If you don't fit social expectations, you'll get weird routine comments from people over and over again, "you don't look like dumb enough to want to get sweaty...except in bed." If this is the case for you, this is your chance to come up with a quip (or many quips) that can become a stock answer(s): "Yeah, athletes with brains have to hide it because they don't want to threaten those who feebly try to compete."

I have a standard reply that can make people groan and also get them thinking about assumptions. When they meet, people will commonly ask: Where do you come from? I learned to answer..."Like most people, I came from my mother, originally." Then when they repeat the question, I can say, "Oh, you mean, where was my mother located when I was born?... In a canyon." This helps them to be more specific with their questions to me. Then I can tell them that the hospital where I was born was torn down to be rebuilt across the street when the highway was widened. My mother would point to a bare spot in this canyon when we would drive over a bridge and she'd say, "that's where you were born." I have a chance to explain to them, this is why I'm motivated to examine assumptions and to question people who are questioning me what they mean, exactly.
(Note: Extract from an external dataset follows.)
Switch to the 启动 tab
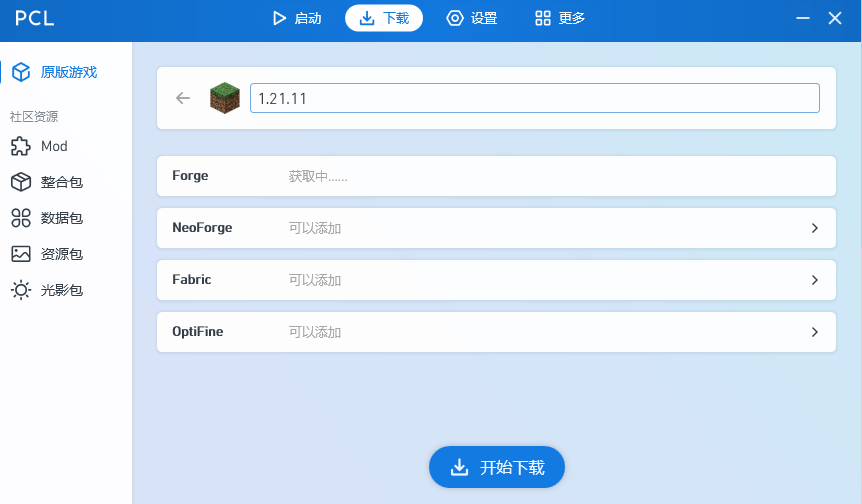click(297, 18)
I want to set this person up from the beginning to understand that I do not question their assumptions in order to get them to defend themselves. I ask questions merely because it is all too common to misunderstand.

My intent is to gain information and to get people to think for themselves - not to incite defensiveness. To defend is the more common reaction for people who wary to being "snubbed." Defense cuts off creative thinking ability and directs the blame on to the person who "incited" the defensive reaction...which of course, I do not want them to think about me. I want to encourage people to feel free to talk to me, not shut them up.
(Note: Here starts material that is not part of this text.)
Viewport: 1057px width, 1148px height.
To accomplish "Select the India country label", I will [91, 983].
Well, sometimes I want to shut them up. As the woman who looked for her license as the cop tried to engage her to get her admit she had a "good excuse" to be speeding, I've used the ruse that I am preoccupied if the person offers me the wrong lead. I'm using the word "lead" here as in the leading the conversational intent somewhere where I know I do not want to go because I know that it is not positive or constructive. There's a rhythm to who gets to lead, when - so watch for this rhythm and redirect when it is your turn.

But if you determine that someone knows your boundaries, and they are still "testing" these boundaries, now it's a Training Issue. If the person, (who knows better) is intentionally "messing with you," if you don't slap them down in the moment, you'll just be encouraging them to blithely disrespect you again and again. You've expressed your preferences and limits, and now you must enforce them... or cut off the relationship. Assuming that you'd like to keep the relationship going, you can try other tactics: distraction, humor, a "pattern interrupt" action. Other bright ideas are to change your pacing, slowing down or speeding up the tempo of the exchange, communicating with body language & actions...all these are handy. Some of the time, they actually work.
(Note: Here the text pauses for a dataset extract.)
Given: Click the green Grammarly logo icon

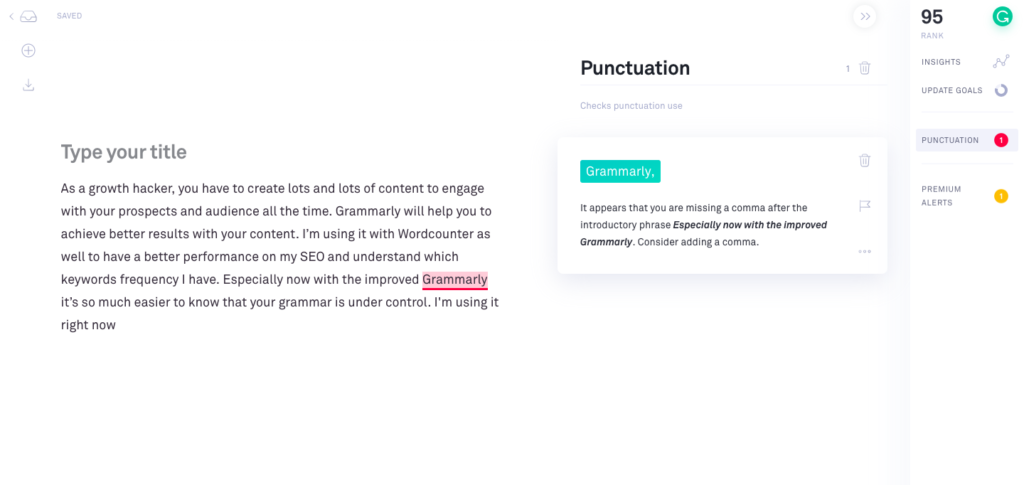Looking at the screenshot, I should (x=1002, y=16).
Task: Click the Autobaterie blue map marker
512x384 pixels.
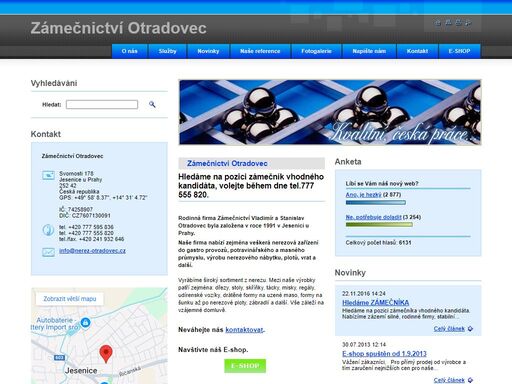Action: (86, 323)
Communication is a tricky thing, but you get relationships out of it.

One of my rules of both thumbs is "Never Say What You Don't Want Them To Do - It Confuses The Animal." It helps to remember to "Keep Your Eyes On The Prize" and state what you do want. It allows other people to play what I'm playing, but it makes me feel a little like I'm selling something.

If I want to inform someone that they have jumped toward making a mystery assumption and I'd like to know what they did, maybe I'll ask about their motive with a story that explains why I'm so insatiably curious, (such as the one above about my birthplace).

Even if their motive was apparently a "mean" one that they suddenly are having a very hard time explaining, I've found that coming up with an innocently positive explanation for their rather obviously "nasty" comment will make them behave better towards me. Every time, (whether they are secretly imagining I'm an insufferable "PolyAnna" optimist or stupidly gullible,) as they choose the more positive explanation that I've dangled in front of them, they are acting as if they are a much nicer person. Whether they are a "nice person" or not, they're getting trained to be - by me.